Unfortunately, when they do reunite, it’s a rushed reconciliation. At the end of episode 17, “Entropy,” Tara literally gives a big speech about how rebuilding the trust and love between them will take time, buttoned with, “It’s a long and important process, and can we just skip it? Can you just be kissing me now?” The only thing more unfortunate than the show choosing to leap past the massive issues underlying their breakup is the fact that they’re back together for exactly one more episode … before Tara catches a stray bullet meant for Buffy. (Buffy was a pioneering show in many respects, but unfortunately one of the things it pioneered was the lesbian-death trope.)

Across the country, in a humble Scranton, Pennsylvania, office building, Jim and Pam weren’t bothering with metaphors. From the very beginning, their dynamic was clear — a classic Will They, Won’t They, complicated by the massive obstacle of Pam already being in a relationship. We got to know their playful dynamic in the first season, fell in love with their clearly sincere affection during the second, and pretty much passed out dead during the season-two finale, when Jim not only declared his love for Pam, but attempted to seal the deal with a kiss.

Season three proved that one stolen kiss doesn’t actually change everything — especially when the girl rejects the guy and he flees to Connecticut and starts hooking up with Rashida Jones. This made the season-four premiere, when Jim and Pam are together at last, feel truly earned. After a year of sorting out all the clichés that come with the Will They Won’t They trope, the receptionist and salesman were able to fully embrace their extraordinarily ordinary love. From love to engagement to (unplanned but welcome) pregnancy to marriage, it was the sort of great love story you don’t normally see on TV, but rather in your Facebook news feed, with this added bonus: You also got to see all the drama your friends don’t choose to share.

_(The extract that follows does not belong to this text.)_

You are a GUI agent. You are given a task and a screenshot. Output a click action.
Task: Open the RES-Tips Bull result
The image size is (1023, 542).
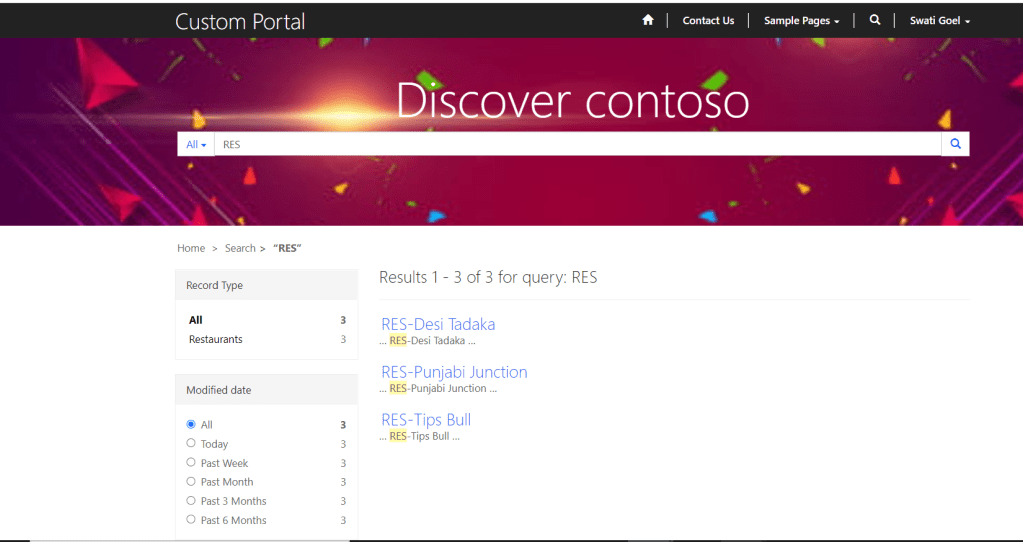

And once Jim and Pam got together, the major drama they faced wasn’t caused by any wavering in their affection. Instead, from the beginning of season four to the very end of the series, their biggest obstacles could all be tracked back to one central question: Even if you wind up with the man or woman of your dreams, is that enough to make you truly happy? Exploring that question even a little bit is something the best fairy tales and love stories never accomplish. From nearly the very beginning of their official relationship on The Office, Jim and Pam found themselves happily in love, but also not necessarily happy with their lives. What made them so relatable was that their search for balance ultimately required tears, compromise, and sacrifice.

Pam and Jim were also the narrative engine that kept The Office compelling in its later years. The ninth season had its flaws, especially when it came to many of the new characters, who were introduced too late to have much nuance. But the one strong point continued to be the drama unfolding between Jim and Pam, as Jim finally created for himself a job he could be passionate about — a job that took him away from Scranton, and Pam, and nearly tore them apart. Like Willow and Tara, that rift was in part healed by some bold declarations and a romantic gesture. But Jim and Pam’s journey also took a great deal of time, conversation, and grown-up decisions.

For so much of their time together, Willow and Tara made for a beautiful story. But one of the things The Office did remarkably well was make relationships seem authentic and lived-in, in part thanks to years of screen time and its mockumentary format. Jim and Pam’s love story did something quite unusual for television: It lingers in the memory as something true.